Hung threads in J2EE applications
WAS monitors thread activity and performs diagnostic actions if one has become inactive.
When WebSphere detects that a thread has been active longer than the time defined by the thread monitor threshold, the appserver takes the following actions:
- Logs a warning that indicates the name of the thread that is hung and how long it has been active...
WSVR0605W: Thread threadname has been active for hangtime and may be hung. There are totalthreads threads in total in the server that may be hung....where...
- threadname is the name that appears in a JVM thread dump
- hangtime gives an approximation of how long the thread has been active
- totalthreads gives an overall assessment of the system threads.
- Issues a JMX notification.
This notification enables third-party tools to catch the event and take appropriate action, such as...
- Triggering a JVM thread dump of the server
- Issuing an electronic page or e-mail
The following JMX notification events are defined in the...
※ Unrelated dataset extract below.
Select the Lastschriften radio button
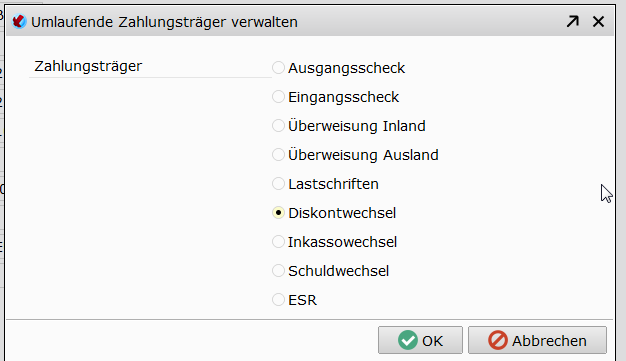The height and width of the screenshot is (361, 626). tap(278, 184)
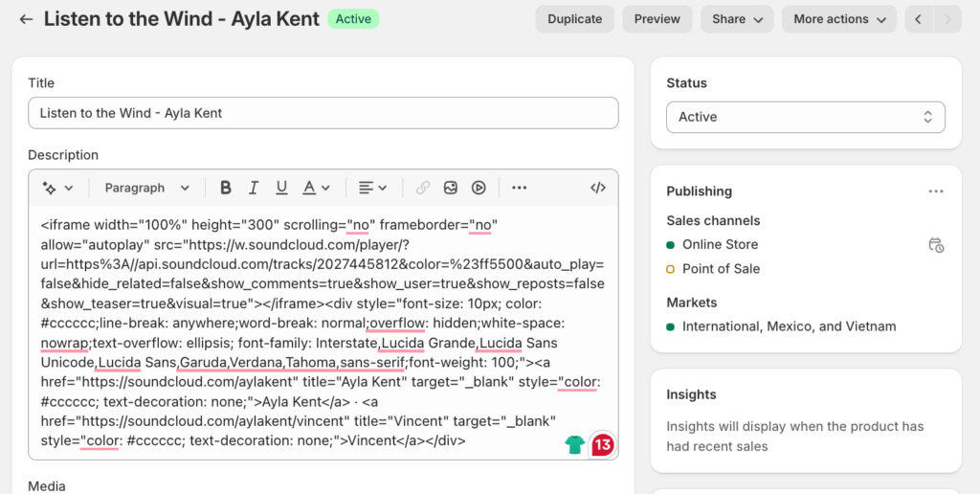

com.ibm.websphere.management.NotificationConstants...class
- TYPE_THREAD_MONITOR_THREAD_HUNG
Triggered by the detection of a (potentially) hung thread.
- TYPE_THREAD_MONITOR_THREAD_CLEAR
Triggered if a thread that was previously reported as hung completes its work. See false alarms.
- Triggers changes in the PMI data counters.
These PMI data counters are used by various tools, such as the TPV, to provide a performance analysis.
False Alarms
If the work actually completes, a second set of messages, notifications and PMI events is produced to identify the false alarm. The following message is written to the log:
WSVR0606W: Thread threadname was previously reported to be hung but has completed. It was active for approximately hangtime. There are totalthreads threads in total in the server that still may be hung.where threadname is the name that appears in a JVM thread dump, hangtime gives an approximation of how long the thread has been active and totalthreads gives an overall assessment of the system threads.
Automatic adjustment of the hang time threshold
If the thread monitor determines that too many false alarms are issued (determined by the number of pairs of hang and clear messages), it can automatically adjust the threshold. When this adjustment occurs, the following message is written to the log:
WSVR0607W: Too many thread hangs have been falsely reported. The hang threshold is now being set to thresholdtime....where thresholdtime is the time (in seconds) in which a thread can be active before it is considered hung.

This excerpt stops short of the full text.